/---

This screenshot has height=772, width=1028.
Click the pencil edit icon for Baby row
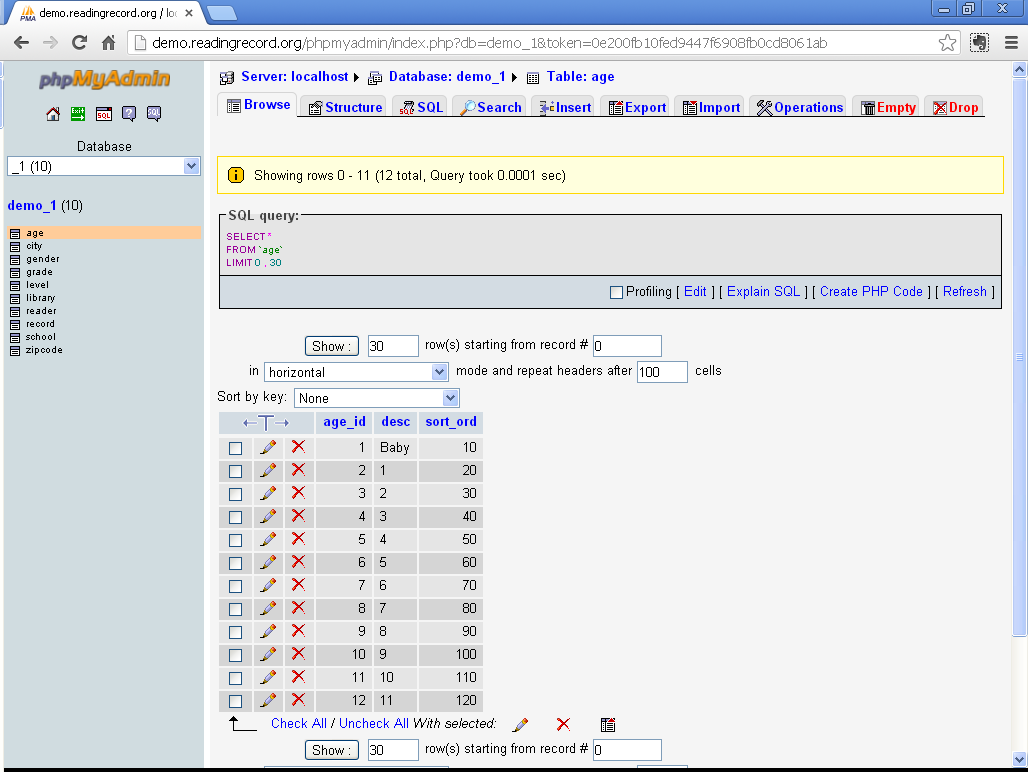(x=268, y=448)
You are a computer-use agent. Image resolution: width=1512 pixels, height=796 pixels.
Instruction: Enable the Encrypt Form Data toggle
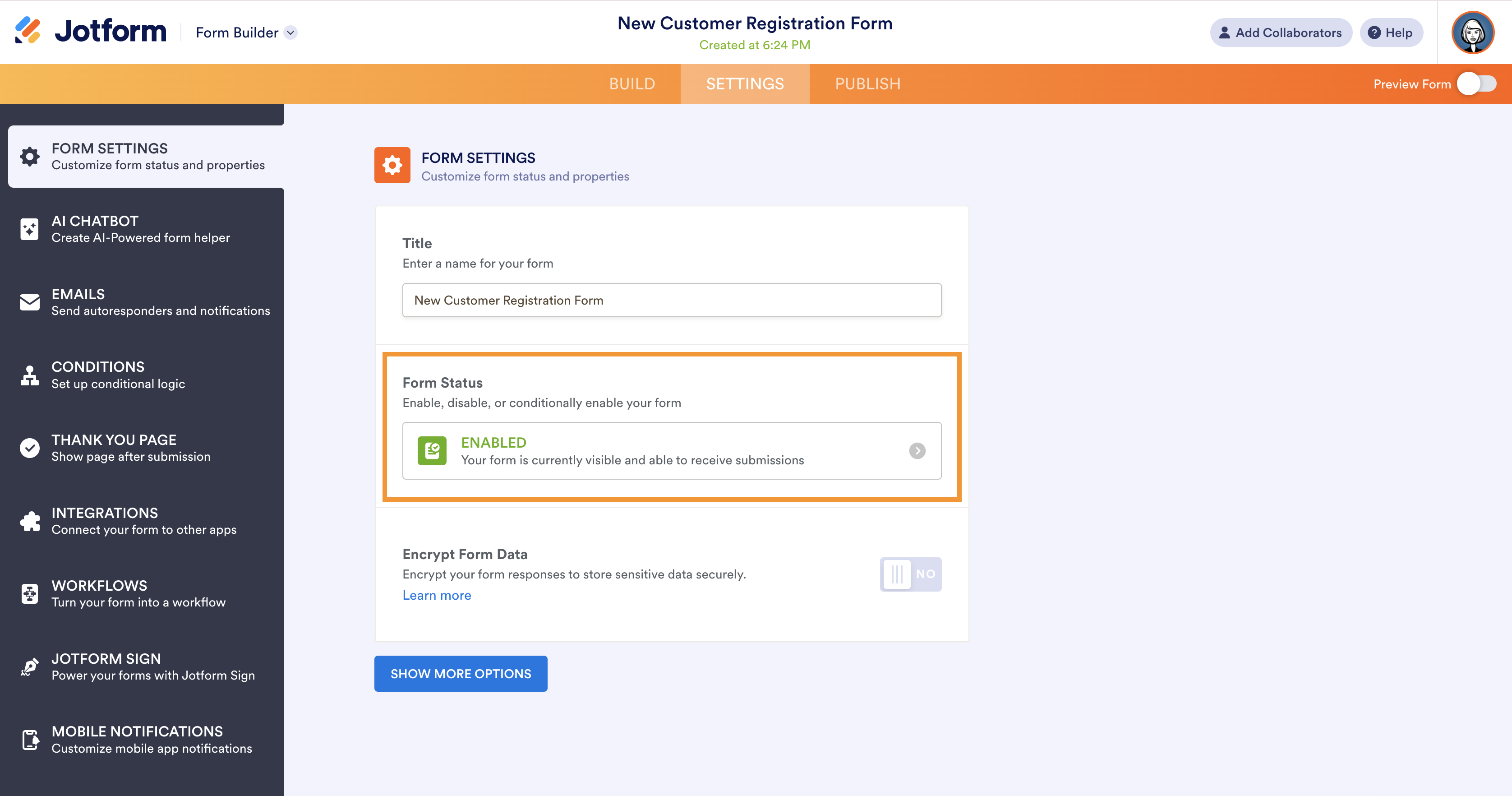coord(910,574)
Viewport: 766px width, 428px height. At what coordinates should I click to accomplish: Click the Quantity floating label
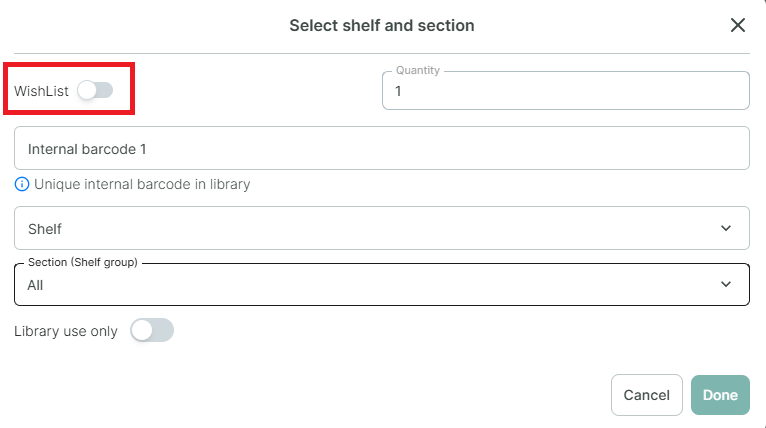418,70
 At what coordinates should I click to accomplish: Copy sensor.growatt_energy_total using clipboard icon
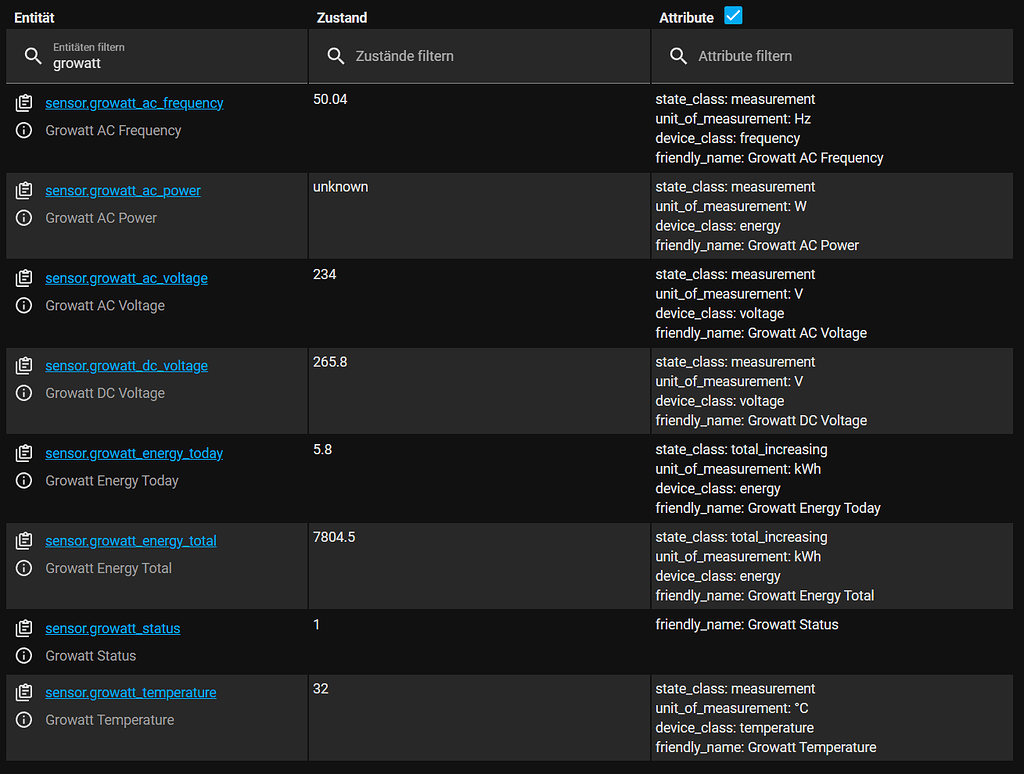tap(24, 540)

\---
/---

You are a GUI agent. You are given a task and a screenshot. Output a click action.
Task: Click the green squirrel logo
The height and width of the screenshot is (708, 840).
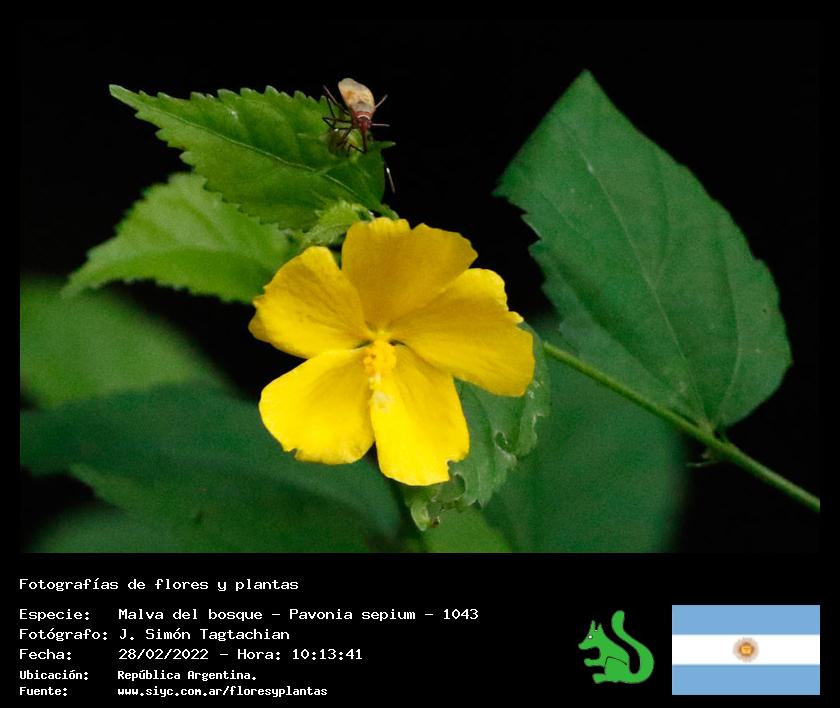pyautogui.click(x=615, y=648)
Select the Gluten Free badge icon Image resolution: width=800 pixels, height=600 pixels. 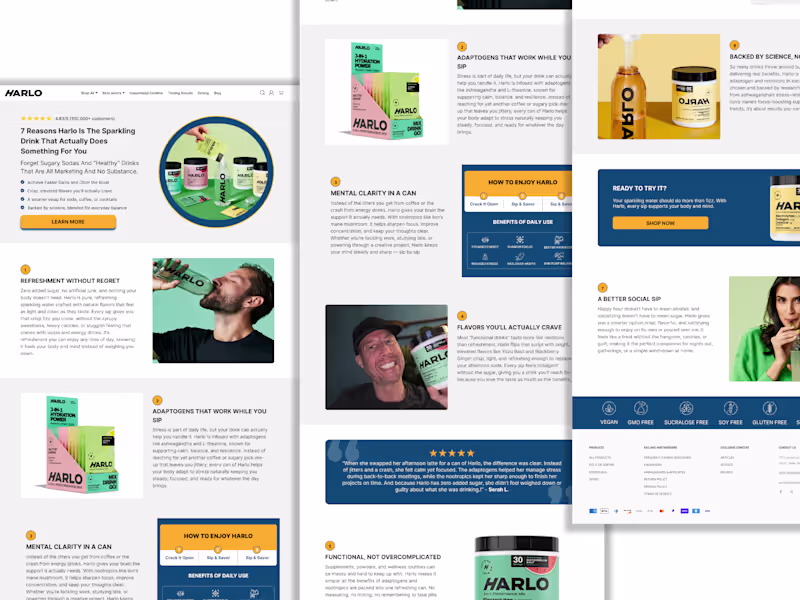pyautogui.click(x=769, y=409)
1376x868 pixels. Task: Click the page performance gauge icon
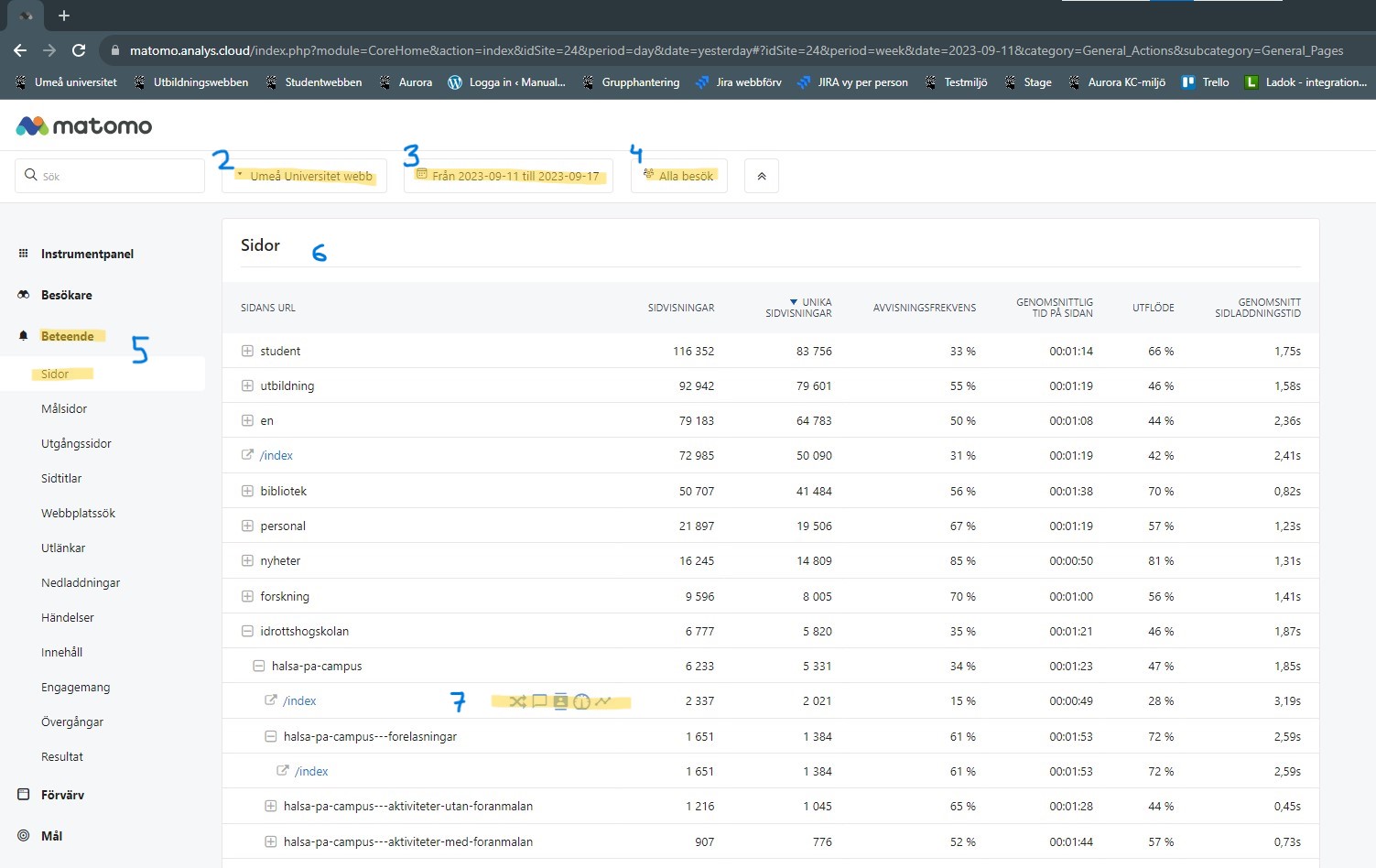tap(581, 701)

\---

Every line above that holds "agent" should be copied out.

> _Result below_:
You are a computer-use agent. Image resolution: width=1512 pixels, height=796 pixels.
You are a GUI agent. You are given a task and a screenshot. Output a click action.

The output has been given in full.